## Begin DATA EXCERPTS

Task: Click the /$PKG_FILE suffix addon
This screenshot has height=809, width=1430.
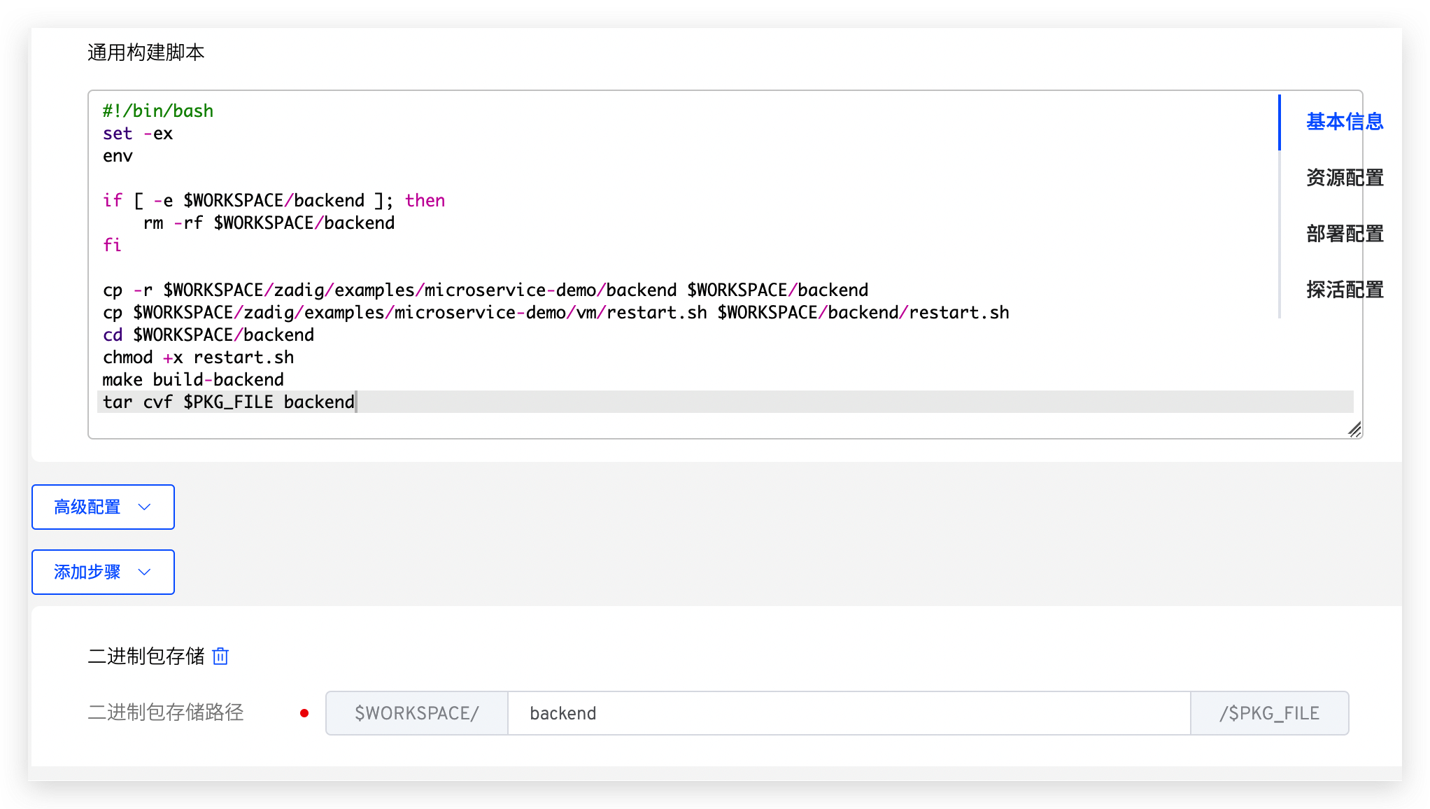Action: click(1269, 713)
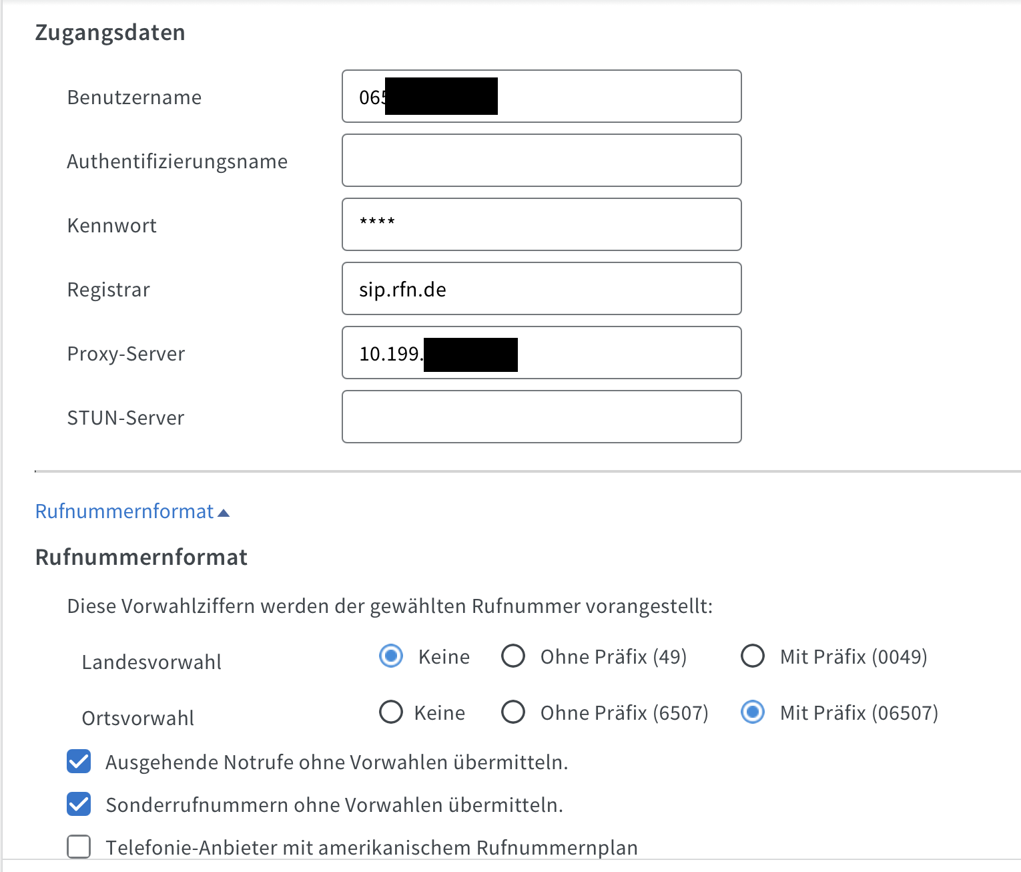The image size is (1021, 872).
Task: Select Landesvorwahl Mit Präfix (0049)
Action: tap(753, 656)
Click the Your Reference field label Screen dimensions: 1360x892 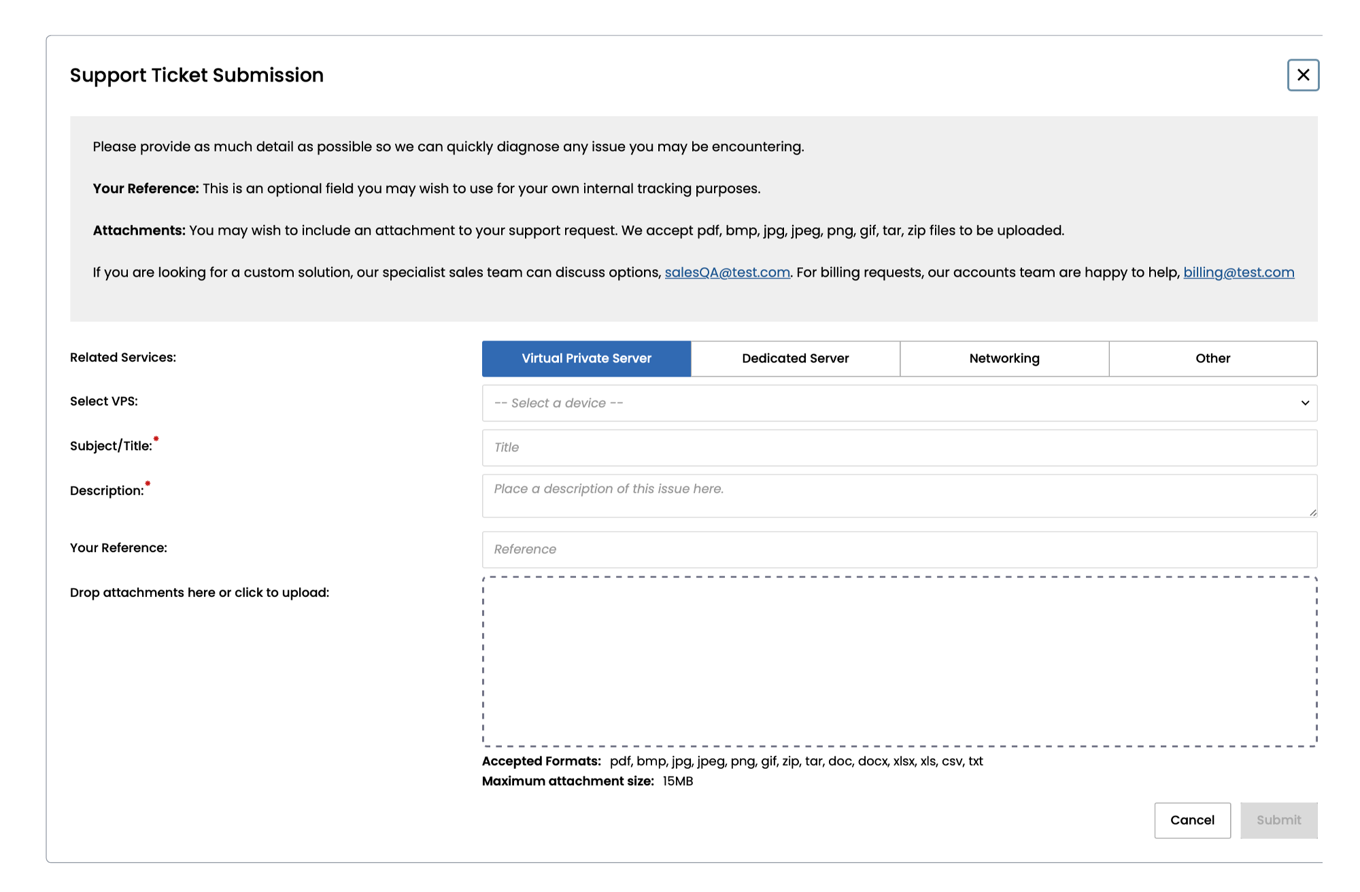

## End DATA EXCERPTS

WHAT THIS TASK INVOLVES: Change "screenshot" to "capture" throughout the data listing above, and write out its lines again with everything else unchanged. Omit the pictures.

THE OUTPUT:
Task: Click the /$PKG_FILE suffix addon
This capture has height=809, width=1430.
Action: click(1269, 713)
The image size is (1021, 872).
Task: Select Landesvorwahl Mit Präfix (0049)
Action: tap(753, 656)
Click the Your Reference field label Screen dimensions: 1360x892 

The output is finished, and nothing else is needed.